> [To do]: Output all the data exactly. Pictures do not belong in the copy.

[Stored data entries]
═══

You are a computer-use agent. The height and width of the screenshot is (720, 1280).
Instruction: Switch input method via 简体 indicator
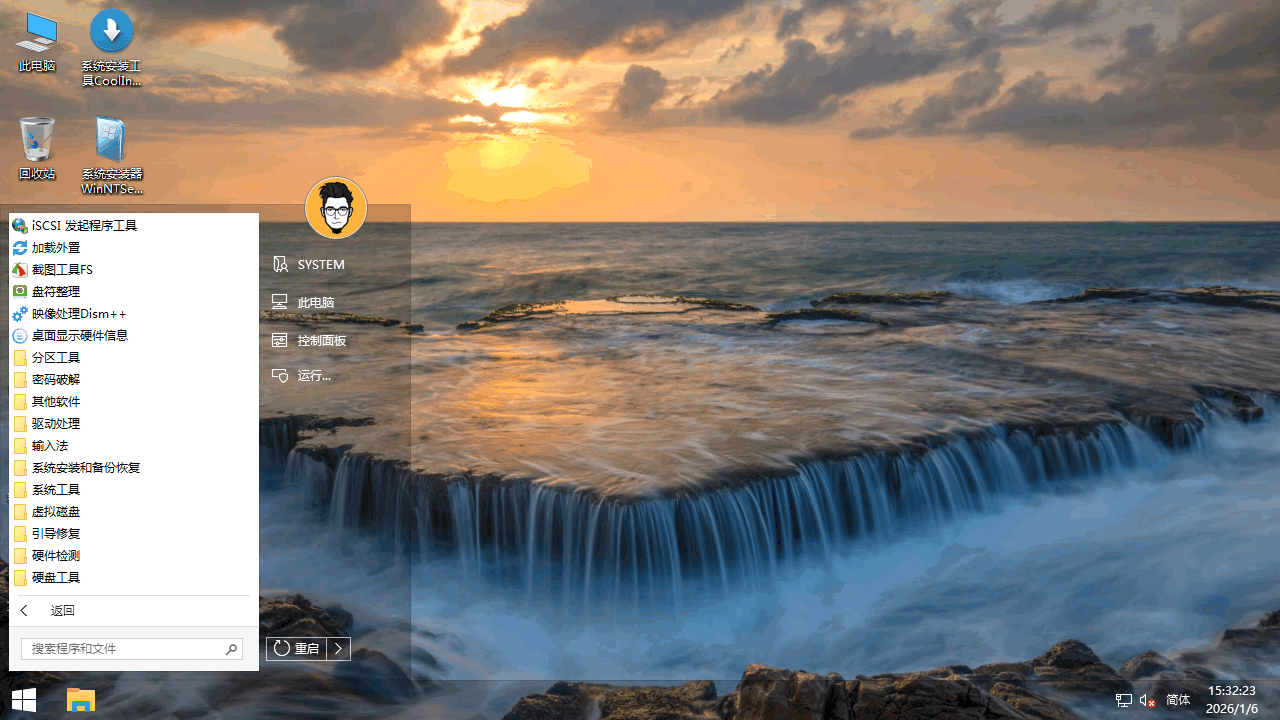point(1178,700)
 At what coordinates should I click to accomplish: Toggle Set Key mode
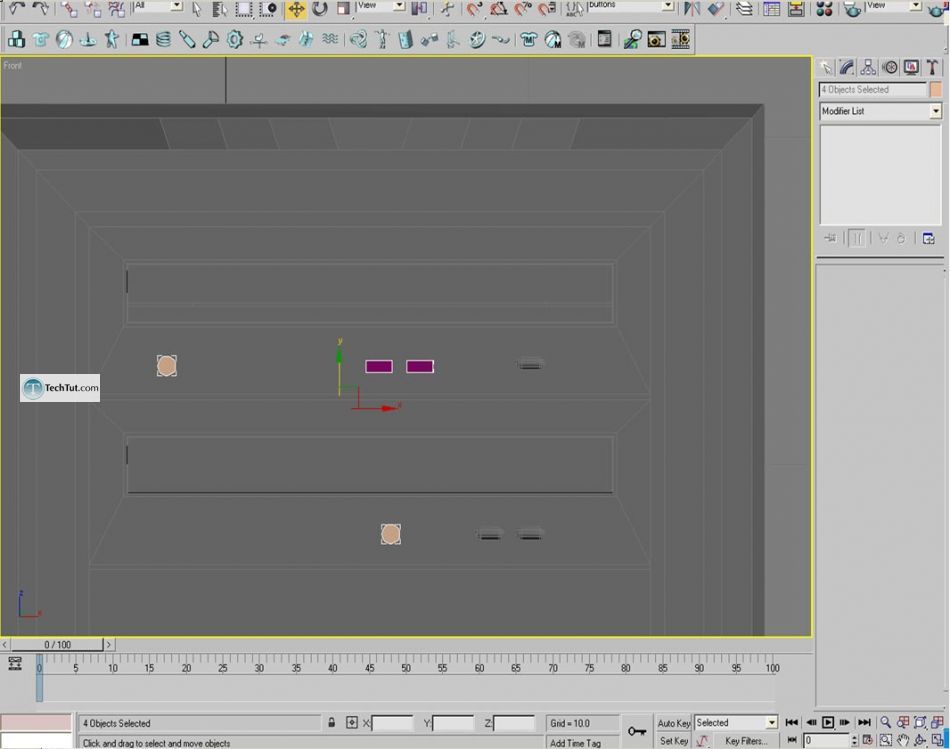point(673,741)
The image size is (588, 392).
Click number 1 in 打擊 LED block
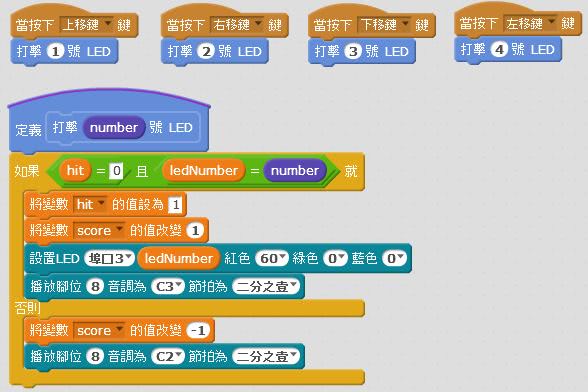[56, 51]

═══

> [Result]:
You are a computer-use agent. The height and width of the screenshot is (720, 1280).
Instruction: Switch input method via 简体 indicator
point(1178,700)
 At what coordinates should I click to accomplish: Toggle Set Key mode
point(673,741)
The image size is (588, 392).
Click number 1 in 打擊 LED block
[56, 51]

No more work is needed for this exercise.